My company has a new van, which I'm the sole driver of. 
It's a Mercedes Sprinter. It has DRLs. The previous one didn't. In fact this is the first vehicle I've driven a lot that has had them. We've only had the van a week at time of writing. My instruments aren't lit all the time.
But. I still switch my lights on in dim light or bad weather (no, later still for the bad weather thing!) because I use my EYES to see whether lights should be on or not.
As a rough, very rough, guide, if I cannot see my instruments easily, as in if the panel looks a bit dark, lights go on. I don't believe in sidelights. Mine are either on or off.

Now, with mention of sidelights we can at last move onto bad weather.

Sidelights are not enough when driving along a motorway, or any road really, in heavy rain or snow, or thick fog (more on fog later). 
It's not about seeing where you're going, it's about being seen by vehicles you're approaching or passing. This applies especially on motorways. 
And, if your car is dirty, the front usually gets especially dirty in spells of cold, damp weather when salt has been spread on the motorways. 

So, a point to note at this, er, point, is that lights should be cleaned if they become dirty.
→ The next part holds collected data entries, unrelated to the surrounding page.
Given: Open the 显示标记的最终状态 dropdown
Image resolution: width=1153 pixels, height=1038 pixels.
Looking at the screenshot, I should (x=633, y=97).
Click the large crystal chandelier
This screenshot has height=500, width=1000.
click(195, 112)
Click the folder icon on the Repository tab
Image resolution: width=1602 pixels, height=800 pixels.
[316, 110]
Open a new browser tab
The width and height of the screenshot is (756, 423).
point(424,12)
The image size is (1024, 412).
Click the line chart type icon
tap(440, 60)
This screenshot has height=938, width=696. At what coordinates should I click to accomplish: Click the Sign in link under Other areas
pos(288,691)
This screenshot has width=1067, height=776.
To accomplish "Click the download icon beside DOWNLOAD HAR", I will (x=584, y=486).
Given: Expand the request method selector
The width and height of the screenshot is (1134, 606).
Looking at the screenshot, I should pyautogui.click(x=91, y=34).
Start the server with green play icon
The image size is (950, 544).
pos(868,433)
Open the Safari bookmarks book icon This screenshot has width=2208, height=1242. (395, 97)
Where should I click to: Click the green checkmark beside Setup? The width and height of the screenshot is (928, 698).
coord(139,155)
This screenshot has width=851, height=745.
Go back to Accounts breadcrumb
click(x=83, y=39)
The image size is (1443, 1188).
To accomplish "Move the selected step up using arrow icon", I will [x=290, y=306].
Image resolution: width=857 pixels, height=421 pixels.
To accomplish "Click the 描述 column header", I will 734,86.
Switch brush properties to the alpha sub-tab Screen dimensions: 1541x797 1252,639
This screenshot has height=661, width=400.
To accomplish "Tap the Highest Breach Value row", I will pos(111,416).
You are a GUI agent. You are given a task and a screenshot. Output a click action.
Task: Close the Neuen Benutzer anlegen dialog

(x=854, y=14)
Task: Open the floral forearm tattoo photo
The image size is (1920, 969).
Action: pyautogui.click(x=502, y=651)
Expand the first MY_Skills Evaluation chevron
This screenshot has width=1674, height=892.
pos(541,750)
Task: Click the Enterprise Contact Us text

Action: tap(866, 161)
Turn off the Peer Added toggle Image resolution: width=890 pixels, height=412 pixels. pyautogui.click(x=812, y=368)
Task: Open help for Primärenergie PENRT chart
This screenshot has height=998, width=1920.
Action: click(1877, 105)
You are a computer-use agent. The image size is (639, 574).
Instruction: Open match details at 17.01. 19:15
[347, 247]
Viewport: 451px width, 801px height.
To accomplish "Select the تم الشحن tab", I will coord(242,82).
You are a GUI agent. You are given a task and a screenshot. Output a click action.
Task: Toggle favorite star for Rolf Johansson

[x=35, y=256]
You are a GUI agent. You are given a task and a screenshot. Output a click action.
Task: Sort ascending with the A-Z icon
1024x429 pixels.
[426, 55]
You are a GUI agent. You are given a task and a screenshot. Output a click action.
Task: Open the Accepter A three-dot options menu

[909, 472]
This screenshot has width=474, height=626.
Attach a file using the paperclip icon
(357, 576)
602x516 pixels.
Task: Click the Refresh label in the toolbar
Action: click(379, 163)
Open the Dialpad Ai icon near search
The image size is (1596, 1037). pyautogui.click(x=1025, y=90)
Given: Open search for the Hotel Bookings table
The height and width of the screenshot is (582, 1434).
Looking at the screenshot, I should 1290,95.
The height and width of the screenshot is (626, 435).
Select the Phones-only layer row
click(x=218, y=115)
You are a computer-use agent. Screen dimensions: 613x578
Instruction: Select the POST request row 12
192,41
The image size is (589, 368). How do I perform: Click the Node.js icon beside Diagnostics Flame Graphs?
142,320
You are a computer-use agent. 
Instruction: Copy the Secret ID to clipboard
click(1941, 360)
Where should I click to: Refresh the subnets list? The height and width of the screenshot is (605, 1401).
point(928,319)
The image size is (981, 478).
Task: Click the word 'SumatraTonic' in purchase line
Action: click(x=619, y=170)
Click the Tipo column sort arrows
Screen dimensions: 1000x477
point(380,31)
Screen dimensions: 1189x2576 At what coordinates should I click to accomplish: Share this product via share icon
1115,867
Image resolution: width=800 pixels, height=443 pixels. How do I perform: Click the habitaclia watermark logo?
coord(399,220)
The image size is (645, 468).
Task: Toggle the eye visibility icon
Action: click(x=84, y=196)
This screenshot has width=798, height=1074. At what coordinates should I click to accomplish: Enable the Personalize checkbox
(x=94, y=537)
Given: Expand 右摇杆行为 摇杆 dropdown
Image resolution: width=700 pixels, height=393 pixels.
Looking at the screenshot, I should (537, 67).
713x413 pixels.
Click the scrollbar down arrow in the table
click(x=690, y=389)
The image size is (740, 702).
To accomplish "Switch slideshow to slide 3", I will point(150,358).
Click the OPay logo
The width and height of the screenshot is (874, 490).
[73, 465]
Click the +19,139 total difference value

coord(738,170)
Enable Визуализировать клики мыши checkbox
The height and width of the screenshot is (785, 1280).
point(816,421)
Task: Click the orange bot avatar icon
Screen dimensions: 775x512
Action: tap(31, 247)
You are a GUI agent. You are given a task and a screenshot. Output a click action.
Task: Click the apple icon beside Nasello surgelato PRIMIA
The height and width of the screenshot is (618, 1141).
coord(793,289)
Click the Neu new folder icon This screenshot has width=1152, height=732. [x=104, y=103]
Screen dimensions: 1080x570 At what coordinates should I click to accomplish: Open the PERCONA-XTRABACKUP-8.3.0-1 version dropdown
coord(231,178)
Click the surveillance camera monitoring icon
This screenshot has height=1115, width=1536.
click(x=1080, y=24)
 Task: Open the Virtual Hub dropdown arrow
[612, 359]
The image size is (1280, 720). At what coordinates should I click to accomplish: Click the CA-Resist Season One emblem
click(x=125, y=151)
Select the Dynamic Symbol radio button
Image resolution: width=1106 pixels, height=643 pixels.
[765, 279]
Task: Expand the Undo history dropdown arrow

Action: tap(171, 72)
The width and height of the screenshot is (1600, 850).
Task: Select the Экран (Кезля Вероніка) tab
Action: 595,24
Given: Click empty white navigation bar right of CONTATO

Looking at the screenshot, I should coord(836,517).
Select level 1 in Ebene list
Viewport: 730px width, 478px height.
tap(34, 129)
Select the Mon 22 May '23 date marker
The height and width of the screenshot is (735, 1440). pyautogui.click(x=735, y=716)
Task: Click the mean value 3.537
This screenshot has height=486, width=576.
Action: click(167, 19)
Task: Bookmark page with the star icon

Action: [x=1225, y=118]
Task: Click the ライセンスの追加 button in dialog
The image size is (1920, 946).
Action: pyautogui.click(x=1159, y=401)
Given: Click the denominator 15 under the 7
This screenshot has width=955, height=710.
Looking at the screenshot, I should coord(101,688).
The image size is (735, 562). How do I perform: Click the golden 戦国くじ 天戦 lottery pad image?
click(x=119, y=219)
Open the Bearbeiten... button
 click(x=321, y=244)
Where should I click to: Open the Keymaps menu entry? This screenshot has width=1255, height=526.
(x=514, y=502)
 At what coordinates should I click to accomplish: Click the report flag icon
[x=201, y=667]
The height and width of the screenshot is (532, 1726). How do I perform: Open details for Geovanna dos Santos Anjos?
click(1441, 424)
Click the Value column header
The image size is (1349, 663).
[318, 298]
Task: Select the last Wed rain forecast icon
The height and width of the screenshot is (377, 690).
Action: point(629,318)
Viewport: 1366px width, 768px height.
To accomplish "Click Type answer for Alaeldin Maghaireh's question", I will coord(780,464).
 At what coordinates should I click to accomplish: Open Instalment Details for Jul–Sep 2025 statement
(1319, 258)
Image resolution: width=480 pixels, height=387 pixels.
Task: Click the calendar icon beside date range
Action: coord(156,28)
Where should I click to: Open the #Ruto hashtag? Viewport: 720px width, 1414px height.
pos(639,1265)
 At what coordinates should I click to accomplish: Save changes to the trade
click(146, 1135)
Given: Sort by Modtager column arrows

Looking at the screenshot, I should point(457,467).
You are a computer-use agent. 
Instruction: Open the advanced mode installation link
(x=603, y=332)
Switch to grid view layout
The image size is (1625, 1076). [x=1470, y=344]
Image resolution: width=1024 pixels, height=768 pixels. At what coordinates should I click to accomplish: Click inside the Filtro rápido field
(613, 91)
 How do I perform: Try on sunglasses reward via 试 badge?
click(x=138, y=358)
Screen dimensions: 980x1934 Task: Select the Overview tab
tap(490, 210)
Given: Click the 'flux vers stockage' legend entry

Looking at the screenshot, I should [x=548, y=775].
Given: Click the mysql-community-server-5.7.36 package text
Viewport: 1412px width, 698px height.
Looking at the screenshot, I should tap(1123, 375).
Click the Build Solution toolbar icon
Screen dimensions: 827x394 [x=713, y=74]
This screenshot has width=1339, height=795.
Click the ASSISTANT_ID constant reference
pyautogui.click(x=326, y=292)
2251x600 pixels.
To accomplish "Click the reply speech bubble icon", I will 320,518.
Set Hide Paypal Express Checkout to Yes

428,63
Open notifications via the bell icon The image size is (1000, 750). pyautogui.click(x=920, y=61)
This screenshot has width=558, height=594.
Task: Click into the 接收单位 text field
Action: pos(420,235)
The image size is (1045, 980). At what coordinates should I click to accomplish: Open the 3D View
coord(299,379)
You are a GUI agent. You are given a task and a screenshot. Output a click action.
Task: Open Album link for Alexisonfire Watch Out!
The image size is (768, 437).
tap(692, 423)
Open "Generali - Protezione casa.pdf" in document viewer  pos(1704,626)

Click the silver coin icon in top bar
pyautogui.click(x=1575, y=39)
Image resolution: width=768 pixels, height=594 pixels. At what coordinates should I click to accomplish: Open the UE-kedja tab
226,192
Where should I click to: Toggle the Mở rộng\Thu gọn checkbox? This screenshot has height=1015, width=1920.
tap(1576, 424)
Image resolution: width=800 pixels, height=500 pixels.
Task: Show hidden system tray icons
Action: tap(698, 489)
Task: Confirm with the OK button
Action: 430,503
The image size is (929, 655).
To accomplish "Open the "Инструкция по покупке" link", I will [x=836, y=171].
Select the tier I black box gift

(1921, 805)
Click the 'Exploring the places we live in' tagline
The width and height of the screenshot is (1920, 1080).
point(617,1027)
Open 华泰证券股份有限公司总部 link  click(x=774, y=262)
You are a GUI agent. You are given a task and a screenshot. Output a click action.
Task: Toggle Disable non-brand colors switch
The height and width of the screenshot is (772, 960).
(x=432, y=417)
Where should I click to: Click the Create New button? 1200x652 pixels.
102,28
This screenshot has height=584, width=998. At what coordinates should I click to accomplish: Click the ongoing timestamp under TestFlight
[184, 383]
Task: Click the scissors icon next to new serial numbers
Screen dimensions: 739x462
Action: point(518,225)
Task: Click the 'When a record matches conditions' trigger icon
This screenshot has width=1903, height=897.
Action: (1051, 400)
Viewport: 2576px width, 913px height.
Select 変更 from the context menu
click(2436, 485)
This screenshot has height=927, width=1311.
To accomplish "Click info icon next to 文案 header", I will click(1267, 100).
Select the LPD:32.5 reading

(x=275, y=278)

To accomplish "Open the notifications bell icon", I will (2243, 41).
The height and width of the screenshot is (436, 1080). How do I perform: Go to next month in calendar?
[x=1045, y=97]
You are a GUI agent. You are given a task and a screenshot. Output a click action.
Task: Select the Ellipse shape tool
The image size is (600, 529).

Most vehicles still don't have headlamp wash systems. But who does that really? It's a bad habit we have that we don't do things we should, or we do things we shouldn't (more on bad habits later!).

In heavy rain/snow or fog, if you look in your mirror, it's virtually impossible to see a car with only its sidelights on. And actually impossible to see a car with no lights on at all. It's just downright dangerous.
And, as a bit of a sideline to the sidelights issue (see what I did there?), if it's raining heavily enough to have your wipers on, surely it's raining heavily enough to have your lights on.
I should point out, but I really shouldn't need to, that by "lights" I mean dipped headlights, not full beam. 

Just to clarify..

Car makers are seemingly taking more driver input away from actually driving a car - auto lights, auto wipers, anti collision... Surely they can make it so that if the wipers are on constant mode the lights come on too? That would make perfect sense and is a no-brainer to me.

And, whilst we're on the subject of bad weather, a little bit of fog... 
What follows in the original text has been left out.